TRY IT
The expected output is an exact copy of the lines from the one containing "Task: Like Martyn Pitman's post" through the final line of the entries below, with no images.

AVAILABLE DATA

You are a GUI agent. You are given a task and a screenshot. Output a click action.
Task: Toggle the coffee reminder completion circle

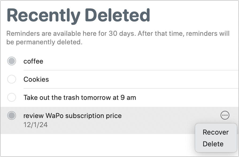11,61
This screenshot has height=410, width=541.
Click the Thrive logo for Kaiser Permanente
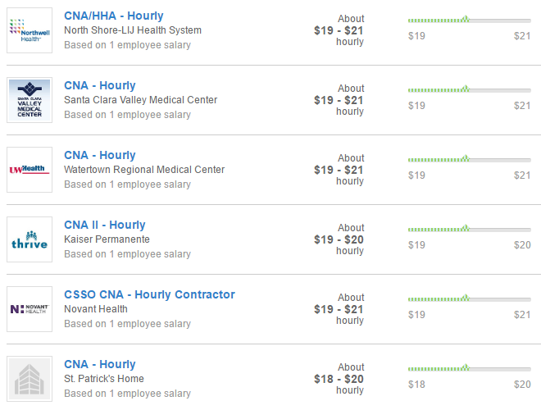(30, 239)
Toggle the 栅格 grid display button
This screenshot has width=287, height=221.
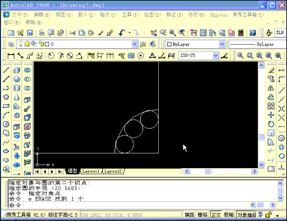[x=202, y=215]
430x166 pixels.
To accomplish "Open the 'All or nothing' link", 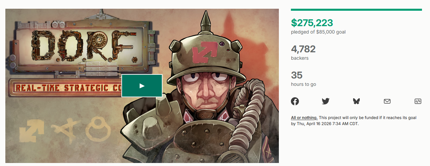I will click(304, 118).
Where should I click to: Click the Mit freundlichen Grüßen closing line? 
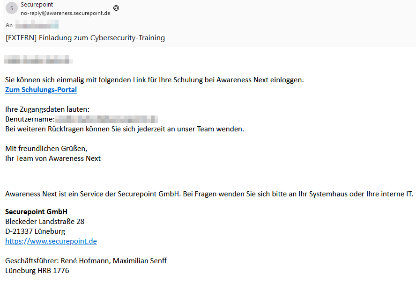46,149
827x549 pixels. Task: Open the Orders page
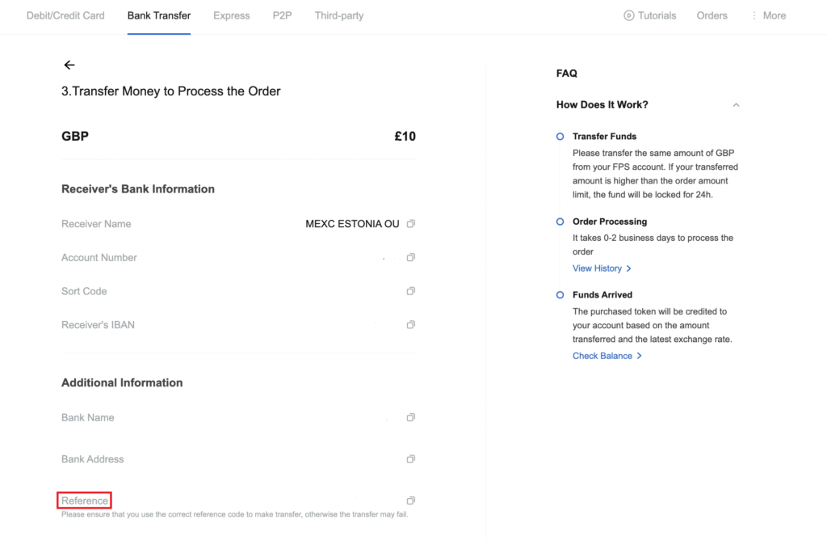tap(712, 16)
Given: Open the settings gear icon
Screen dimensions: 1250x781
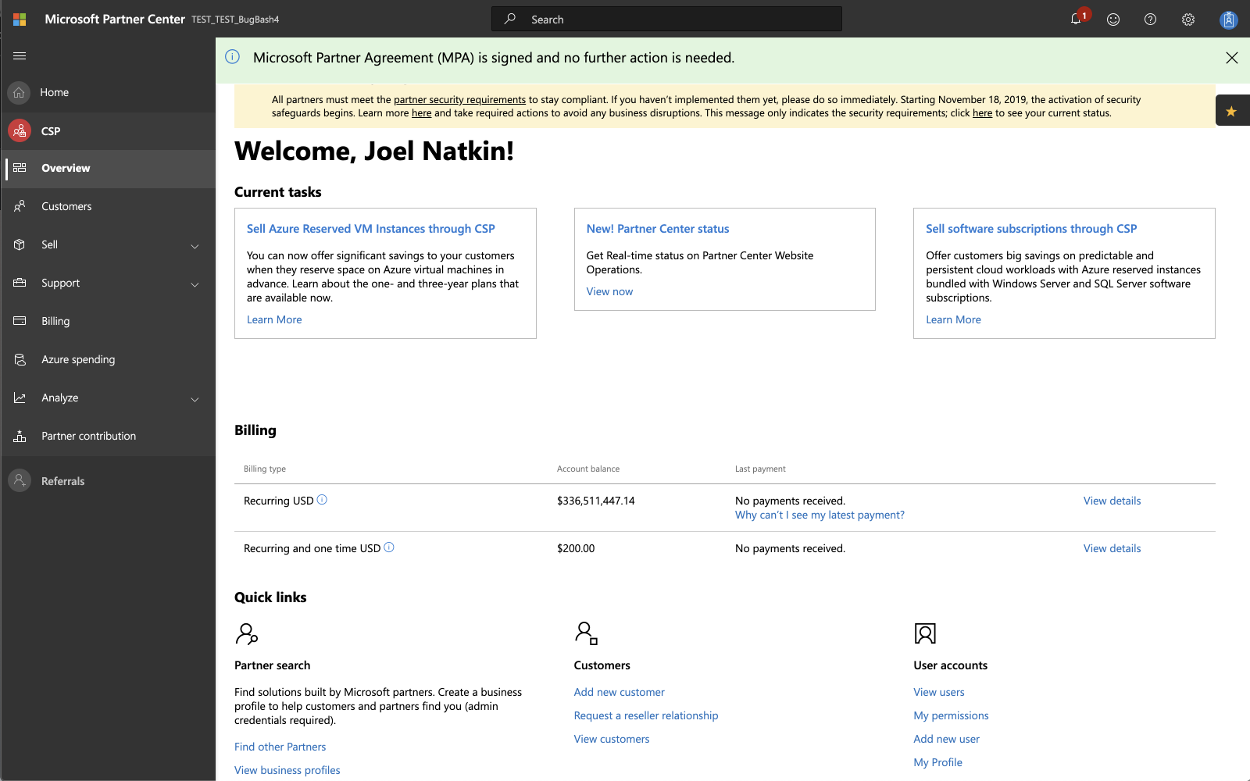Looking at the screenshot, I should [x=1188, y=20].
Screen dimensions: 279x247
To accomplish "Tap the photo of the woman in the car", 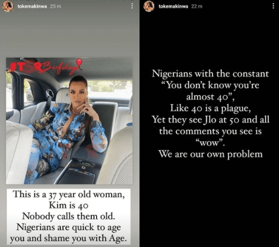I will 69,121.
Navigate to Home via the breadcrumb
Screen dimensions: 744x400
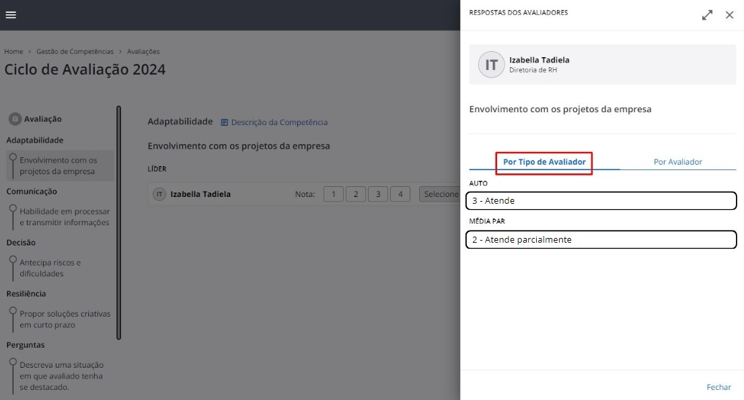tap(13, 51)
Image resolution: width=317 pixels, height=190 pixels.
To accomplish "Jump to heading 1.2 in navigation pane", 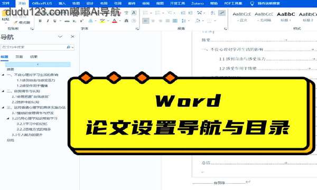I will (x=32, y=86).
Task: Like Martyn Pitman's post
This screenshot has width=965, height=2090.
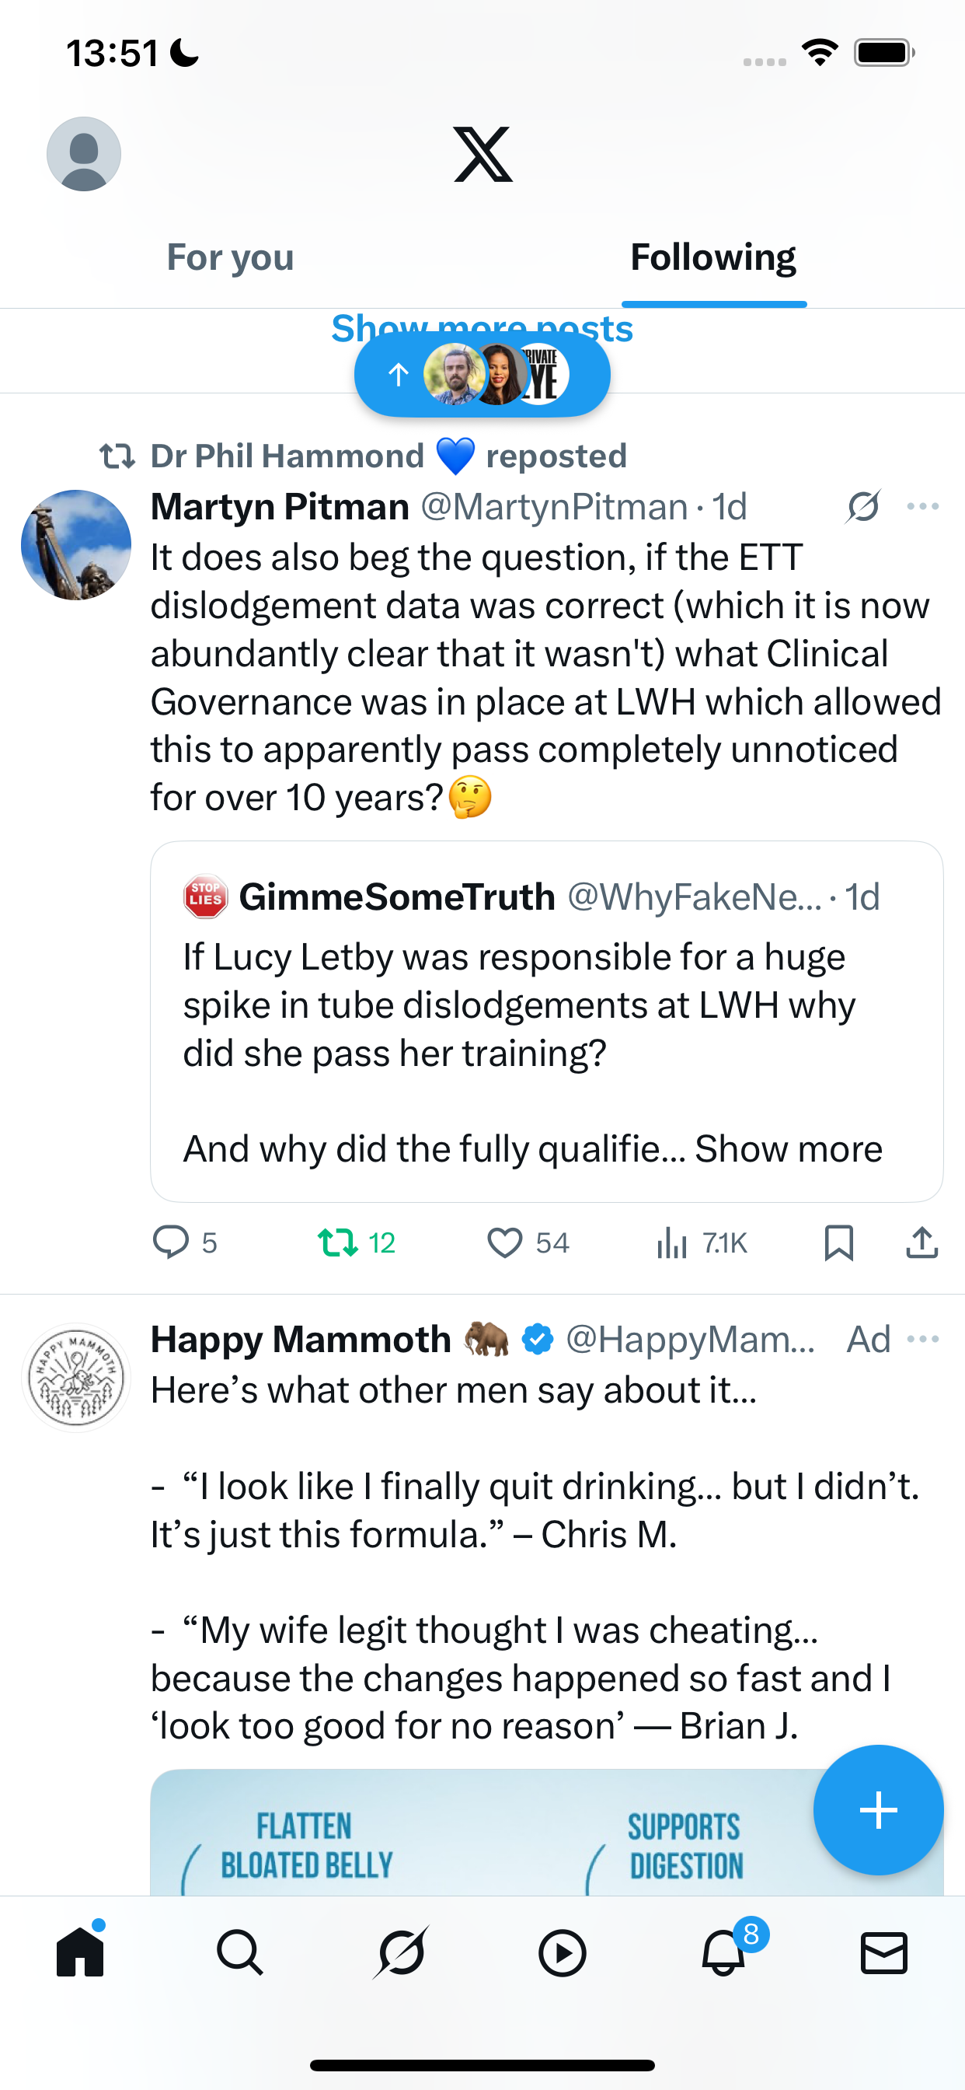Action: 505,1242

WRITTEN SOLUTION
Task: Like Martyn Pitman's post
This screenshot has width=965, height=2090.
Action: 505,1242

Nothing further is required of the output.